WHAT THE TASK ASKS:
The whole listing must be printed again without any alteration.

[Start of Attachment]

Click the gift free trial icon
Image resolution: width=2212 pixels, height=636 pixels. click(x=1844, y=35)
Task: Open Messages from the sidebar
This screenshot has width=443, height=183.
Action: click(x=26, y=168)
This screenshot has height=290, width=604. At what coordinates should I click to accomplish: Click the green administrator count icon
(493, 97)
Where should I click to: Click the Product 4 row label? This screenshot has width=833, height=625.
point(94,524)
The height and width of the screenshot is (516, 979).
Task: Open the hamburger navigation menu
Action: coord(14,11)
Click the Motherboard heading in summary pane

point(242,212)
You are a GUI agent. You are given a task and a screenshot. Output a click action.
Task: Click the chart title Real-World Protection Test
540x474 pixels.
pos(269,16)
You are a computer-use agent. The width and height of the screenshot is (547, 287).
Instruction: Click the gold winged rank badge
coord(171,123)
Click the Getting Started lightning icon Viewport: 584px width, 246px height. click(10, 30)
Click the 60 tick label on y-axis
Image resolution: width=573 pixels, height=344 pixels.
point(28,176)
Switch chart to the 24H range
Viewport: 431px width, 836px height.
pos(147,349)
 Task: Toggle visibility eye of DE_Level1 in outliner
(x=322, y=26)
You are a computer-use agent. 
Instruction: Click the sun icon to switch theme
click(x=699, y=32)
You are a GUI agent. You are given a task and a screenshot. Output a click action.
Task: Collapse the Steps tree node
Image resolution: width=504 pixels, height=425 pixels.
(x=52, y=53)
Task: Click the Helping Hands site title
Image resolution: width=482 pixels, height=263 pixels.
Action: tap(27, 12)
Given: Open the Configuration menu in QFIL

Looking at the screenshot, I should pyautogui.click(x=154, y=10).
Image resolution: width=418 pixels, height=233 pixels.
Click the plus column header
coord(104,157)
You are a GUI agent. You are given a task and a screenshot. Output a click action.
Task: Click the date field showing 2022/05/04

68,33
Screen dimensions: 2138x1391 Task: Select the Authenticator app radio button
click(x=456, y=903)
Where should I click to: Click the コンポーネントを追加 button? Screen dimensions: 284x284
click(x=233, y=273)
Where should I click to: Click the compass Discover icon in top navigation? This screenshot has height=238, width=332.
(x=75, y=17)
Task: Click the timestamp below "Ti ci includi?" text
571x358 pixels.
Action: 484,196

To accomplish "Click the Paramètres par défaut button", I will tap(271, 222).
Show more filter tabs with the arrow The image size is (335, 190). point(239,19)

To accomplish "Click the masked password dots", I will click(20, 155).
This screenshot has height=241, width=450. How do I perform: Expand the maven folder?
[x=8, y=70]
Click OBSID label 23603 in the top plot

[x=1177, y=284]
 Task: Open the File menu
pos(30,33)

[End of Attachment]

RESPONSE TO THIS TASK:
Click the gift free trial icon
Image resolution: width=2212 pixels, height=636 pixels. click(x=1844, y=35)
Task: Open Messages from the sidebar
This screenshot has width=443, height=183.
Action: click(x=26, y=168)
This screenshot has height=290, width=604. At what coordinates should I click to accomplish: Click the green administrator count icon
(493, 97)
Where should I click to: Click the Product 4 row label? This screenshot has width=833, height=625.
point(94,524)
The height and width of the screenshot is (516, 979).
Task: Open the hamburger navigation menu
Action: coord(14,11)
Click the Motherboard heading in summary pane

point(242,212)
You are a GUI agent. You are given a task and a screenshot. Output a click action.
Task: Click the chart title Real-World Protection Test
540x474 pixels.
pos(269,16)
You are a computer-use agent. The width and height of the screenshot is (547, 287).
Instruction: Click the gold winged rank badge
coord(171,123)
Click the Getting Started lightning icon Viewport: 584px width, 246px height. click(10, 30)
Click the 60 tick label on y-axis
Image resolution: width=573 pixels, height=344 pixels.
point(28,176)
Switch chart to the 24H range
Viewport: 431px width, 836px height.
pos(147,349)
 Task: Toggle visibility eye of DE_Level1 in outliner
(x=322, y=26)
You are a computer-use agent. 
Instruction: Click the sun icon to switch theme
click(x=699, y=32)
You are a GUI agent. You are given a task and a screenshot. Output a click action.
Task: Collapse the Steps tree node
Image resolution: width=504 pixels, height=425 pixels.
(x=52, y=53)
Task: Click the Helping Hands site title
Image resolution: width=482 pixels, height=263 pixels.
Action: tap(27, 12)
Given: Open the Configuration menu in QFIL

Looking at the screenshot, I should pyautogui.click(x=154, y=10).
Image resolution: width=418 pixels, height=233 pixels.
Click the plus column header
coord(104,157)
You are a GUI agent. You are given a task and a screenshot. Output a click action.
Task: Click the date field showing 2022/05/04

68,33
Screen dimensions: 2138x1391 Task: Select the Authenticator app radio button
click(x=456, y=903)
Where should I click to: Click the コンポーネントを追加 button? Screen dimensions: 284x284
click(x=233, y=273)
Where should I click to: Click the compass Discover icon in top navigation? This screenshot has height=238, width=332.
(x=75, y=17)
Task: Click the timestamp below "Ti ci includi?" text
571x358 pixels.
Action: 484,196

To accomplish "Click the Paramètres par défaut button", I will tap(271, 222).
Show more filter tabs with the arrow The image size is (335, 190). point(239,19)

To accomplish "Click the masked password dots", I will click(20, 155).
This screenshot has height=241, width=450. How do I perform: Expand the maven folder?
[x=8, y=70]
Click OBSID label 23603 in the top plot

[x=1177, y=284]
 Task: Open the File menu
pos(30,33)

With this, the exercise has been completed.